A register is a single-value memory component. Registers need a read/write control signal, a data-in and a data-out path. When we call the tick method for this part, the read/write control signal determines what happens:

  • read: out <- val
  • write: val <- in

A real memory array can be constructed using many simple register components. In that case, we need additional contorl lines, which we will discuss later.

Program Counter Register

The most important register in the machine controls the flow of instructions we want processed. For this, we create a special register that holds the address of the next instruction to be processed by the machine. We call this register the program counter, or PC register.

We initialize the PC address on the input side of the register with some known value, zero in our case. Normally, we will update this address so we “sequence” our instructions. When a real machine is first powered up, this address has to point to a valid program so the machine does not just “run away” processing random instructions.

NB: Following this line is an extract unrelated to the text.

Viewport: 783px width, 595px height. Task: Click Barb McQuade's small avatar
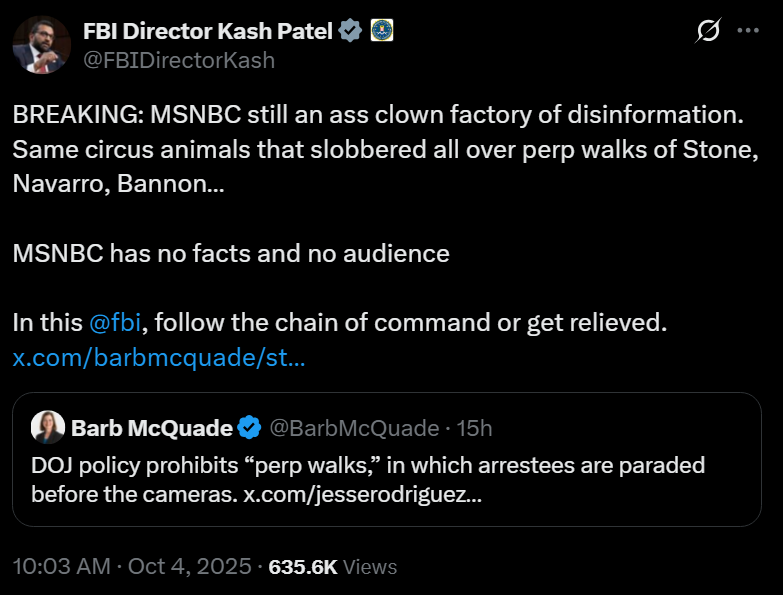[48, 428]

We will also need to provide a special “reset” signal for this register, in case we want to restart a program from that initial state. Some machines have a button that will reset the program counter, in case the program goes haywire! (Of course, you would never write such a program would you?) We will add that detail later.

Fetching an Instruction

The “fetch” step unit starts off by triggering the PC register, which sends the address of the instruction we want to process to the instruction memory (IM). The instruction memory is a simple memory unit that will hold all instructions to be processed by the machine. This memory unit does not support write operations (except for some feature that lets us load a program into the memory). So, when we deliver an address to the IM` unit, it will simply look up the selected instruction, and deliver it to the next point in the circuit.

Barrier Registers

That point is something we will call a Barrier Regisrer. This one marks the end of the fetch phase, and the beginning of the decode phase. The barrier acts to stall one or more signals until all needed signals are ready to be passed along to the next stage in the machine. Signals will arrive at the input side of this barrier, and will sit there until we trigger them to begin flowing along to some other point in the system.

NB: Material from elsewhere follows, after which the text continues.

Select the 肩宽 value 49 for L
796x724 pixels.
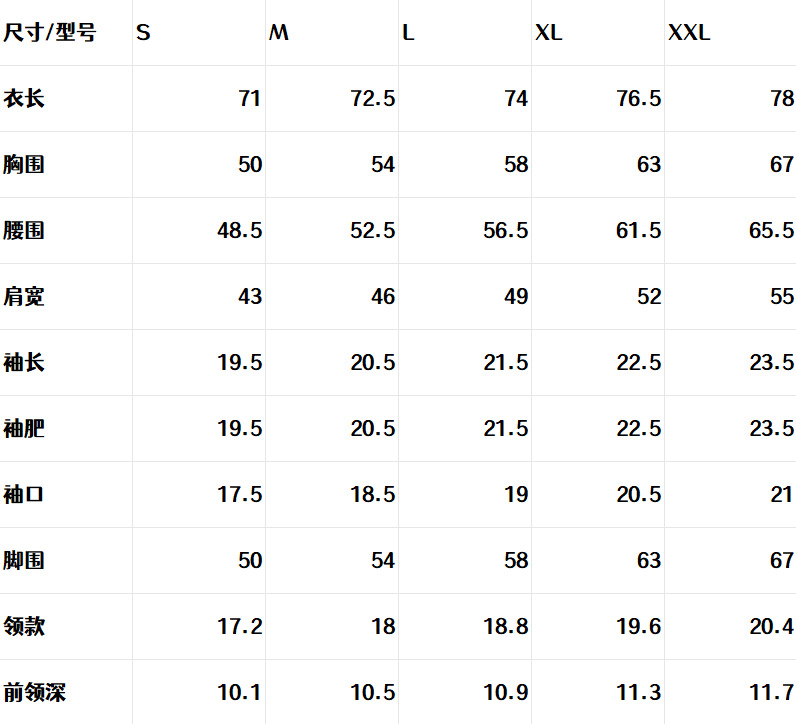[516, 297]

The Next PC Address u**************

The Fetch Unit in this design also is responsible for updating the value held in the PC register. Normally, in our simple simulator, Instructions occupy one memory cell in the IM unit. This kind of machine is called a Harvard Machine because we separate instructions from data in this design. By separating these two major parts of memory in this way, we can make our instruction memory big enough to hold a full instruction, not just a single byte. In the ATtiny85, instructions are normally 16-bits wide, and data is eight-bits wide.

That means that in normal sequencing of instructions, we need to add one to the PC register after we deliver an address to the IM unit. To do this, we simply pass the current address through an “incrementer``, which adds one to the current PC value, and then we pass that new value around to the input side of the PC register.


Sometimes, we need a way to select one signal from several possible signals we could deliver along to some point. The selector, which we call a Multiplexor, needs to be controlled somehow, but all it does is to decide which of several signals to pass along. All other signals are ignored. In our current design, we need to be able to pass the normal next address along to the input side of the PC, but there will be times when we want to send some other address to the PC instead. This is how we control “branching” in our machine. As we have seen, branching is needed to implement loops and decision structures.

The Multiplexor along the next address path can switch between the signal coming out of the incrementer and another signal coming from elsewhere in the machine. This second signal is the banch address indicating that we are modifying the flow of instructions to set up a branch. We have not seen where this branch address is set up, so we simply show it coming into the barrier register from stages we will get to eventually!

Exactly how we control the timing of this part of the machine, and the decision to branch or not, is something we need to discuss next.